Session: MON 649-675-Central Regulation of Appetite & Feeding/GI Regulatory Peptides
Bench to Bedside
Poster Board MON-656
Objective: To determine the effect of a 6-month trial of exenatide on appetite and weight in youth with PWS.
Methods: Ten overweight subjects with PWS (13-25 years) were recruited for an open-label, non-randomized, 6-month longitudinal exenatide trial starting at a dose of 5 mcg SQ BID with an increase to 10 mcg SQ BID after 1 month. Primary outcome measures were weight, BMI, body composition, appetite, and serum measurements of gut hormones, including acylated ghrelin. Subjects were followed with appetite questionnaires, meal tolerance tests, DEXA scans, and anthropometrics. No dietary modifications were made during the study. Data are presented as mean + SD and differences between groups assessed by paired t-tests. In addition, drug safety was closely monitored.

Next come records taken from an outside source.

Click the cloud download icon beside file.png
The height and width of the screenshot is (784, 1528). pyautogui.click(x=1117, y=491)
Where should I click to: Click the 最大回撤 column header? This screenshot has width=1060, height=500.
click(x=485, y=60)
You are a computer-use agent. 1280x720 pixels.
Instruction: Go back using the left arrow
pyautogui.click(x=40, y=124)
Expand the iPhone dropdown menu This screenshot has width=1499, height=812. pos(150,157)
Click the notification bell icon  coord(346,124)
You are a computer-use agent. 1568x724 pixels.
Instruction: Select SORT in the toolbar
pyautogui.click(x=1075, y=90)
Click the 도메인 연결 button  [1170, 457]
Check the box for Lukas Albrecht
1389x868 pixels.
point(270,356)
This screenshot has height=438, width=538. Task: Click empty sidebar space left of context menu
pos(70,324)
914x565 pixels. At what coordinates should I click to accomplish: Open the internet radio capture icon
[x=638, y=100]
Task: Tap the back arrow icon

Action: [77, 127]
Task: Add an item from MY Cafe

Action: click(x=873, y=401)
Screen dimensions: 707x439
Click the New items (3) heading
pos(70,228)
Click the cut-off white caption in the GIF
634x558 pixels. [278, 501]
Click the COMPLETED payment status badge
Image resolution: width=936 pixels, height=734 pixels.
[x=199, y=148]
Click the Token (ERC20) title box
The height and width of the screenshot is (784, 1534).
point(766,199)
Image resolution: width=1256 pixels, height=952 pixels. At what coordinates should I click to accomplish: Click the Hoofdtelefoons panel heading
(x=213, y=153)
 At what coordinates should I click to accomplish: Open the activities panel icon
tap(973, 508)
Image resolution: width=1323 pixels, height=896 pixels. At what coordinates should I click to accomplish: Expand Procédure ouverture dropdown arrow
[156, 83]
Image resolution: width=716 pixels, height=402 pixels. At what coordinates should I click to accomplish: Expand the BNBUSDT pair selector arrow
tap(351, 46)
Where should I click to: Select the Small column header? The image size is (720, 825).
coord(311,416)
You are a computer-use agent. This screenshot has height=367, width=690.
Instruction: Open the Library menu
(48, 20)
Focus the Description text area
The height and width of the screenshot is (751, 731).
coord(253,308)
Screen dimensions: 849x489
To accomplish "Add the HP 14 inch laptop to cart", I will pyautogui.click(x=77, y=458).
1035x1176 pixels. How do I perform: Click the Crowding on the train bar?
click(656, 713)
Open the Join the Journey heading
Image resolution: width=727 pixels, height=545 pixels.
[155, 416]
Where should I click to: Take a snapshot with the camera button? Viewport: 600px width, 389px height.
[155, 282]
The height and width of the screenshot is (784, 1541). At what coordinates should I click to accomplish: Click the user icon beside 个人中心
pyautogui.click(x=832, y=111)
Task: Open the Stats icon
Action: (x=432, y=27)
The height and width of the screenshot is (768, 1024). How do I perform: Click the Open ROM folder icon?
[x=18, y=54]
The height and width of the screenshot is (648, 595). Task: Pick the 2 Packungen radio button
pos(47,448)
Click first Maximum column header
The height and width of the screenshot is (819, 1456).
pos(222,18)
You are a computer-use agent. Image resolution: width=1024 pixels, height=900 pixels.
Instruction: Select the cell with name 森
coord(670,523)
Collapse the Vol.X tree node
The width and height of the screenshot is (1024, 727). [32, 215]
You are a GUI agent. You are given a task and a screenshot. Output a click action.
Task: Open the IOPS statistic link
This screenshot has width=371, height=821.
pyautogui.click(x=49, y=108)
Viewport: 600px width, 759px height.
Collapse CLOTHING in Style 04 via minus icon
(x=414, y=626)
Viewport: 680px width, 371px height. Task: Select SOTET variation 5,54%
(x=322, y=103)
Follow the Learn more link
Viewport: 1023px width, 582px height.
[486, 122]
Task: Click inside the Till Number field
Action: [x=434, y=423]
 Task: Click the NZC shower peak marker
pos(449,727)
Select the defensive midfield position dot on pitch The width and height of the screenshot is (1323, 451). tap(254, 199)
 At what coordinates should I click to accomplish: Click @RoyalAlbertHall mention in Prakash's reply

Results: Preliminary analyses show that total appetite scores significantly decreased from 29.6 ± 6.42 to 24.78 ± 7.50 after 1 month of exenatide (p=0.002) and to 19.33 ± 8.43 after 3 months of treatment (p=0.015). However, no significant changes in weight or BMI were noted from baseline after 1 month (weight +0.63 ± 1.49 kg, p=0.24; BMI +0.13 ± 0.84 kg/m2, p=0.66) or 3 months (weight +1.52 ± 2.95 kg, p=0.26; BMI +0.36 ± 1.00 kg/m2, p=0.42) of treatment. Analysis of gut hormones is pending batch analysis. Exenatide was well-tolerated without major adverse effects.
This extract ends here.